2011 Legislation:  Republicans retook the Ohio House of Reprehensives and now held the Governor's office.  They passed even more restrictive voting legislation that would limit even further traditionally Democratic voters.  These new laws included:

  1. Shrinking the number of early voting days by half.
  2. Eliminating Golden week (which Republican dominated Counties had contested and lost in court in 2008).
  3. Eliminating early voting the weekend before the election in person.
  4. Eliminating the ability for poll workers to be required to give correct precinct information to voters (This would have undermined our settlement with counting provisional ballots due to poll worker error.)
  5. Eliminating the ability to open on Sunday for local Boards of Elections.
  6. Eliminating to send out early voting applications by local County Boards.
  7. Tightening voter ID provisions to eliminate other forms of ID that had been previously accepted.
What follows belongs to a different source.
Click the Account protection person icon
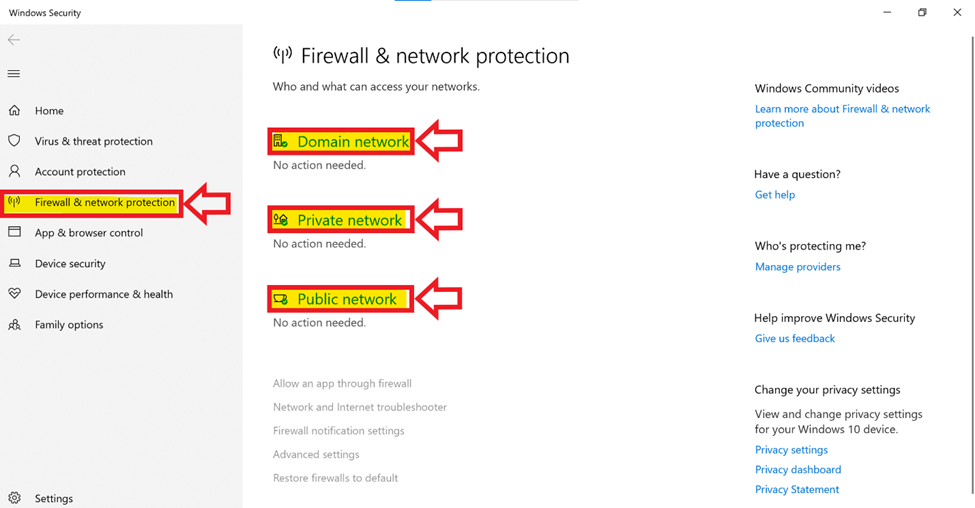This screenshot has width=975, height=508. point(15,172)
Activists, unions, the League of Women Voters, and Democrats strongly opposed this legislation.  They mobilized a petition drive and were able to get the measure on the November 2012 ballot.  The State legislators retreated and struck down the previously passed legislation, but kept the rules for closing the weekend before this critical Presidential election. The intention was to take away the ballot initiative for November 2012.  Activists led by former Secretary of State Brunner claim that they will sue to keep the ballot issue and will try to get voters the ability to vote the weekend before the November election. 

In my personal opinion just laying out the timeline shows an attempt by one political party to depress the vote. It was amazing that different counties were setting up vastly different rules for counting provisional ballots.  Our problems in Ohio were long lines and voter registration problems, and we have still not addressed these problems.  It seems as though one group has attempted to not count votes, put up barriers to voting, and limit the time and number of places people can vote.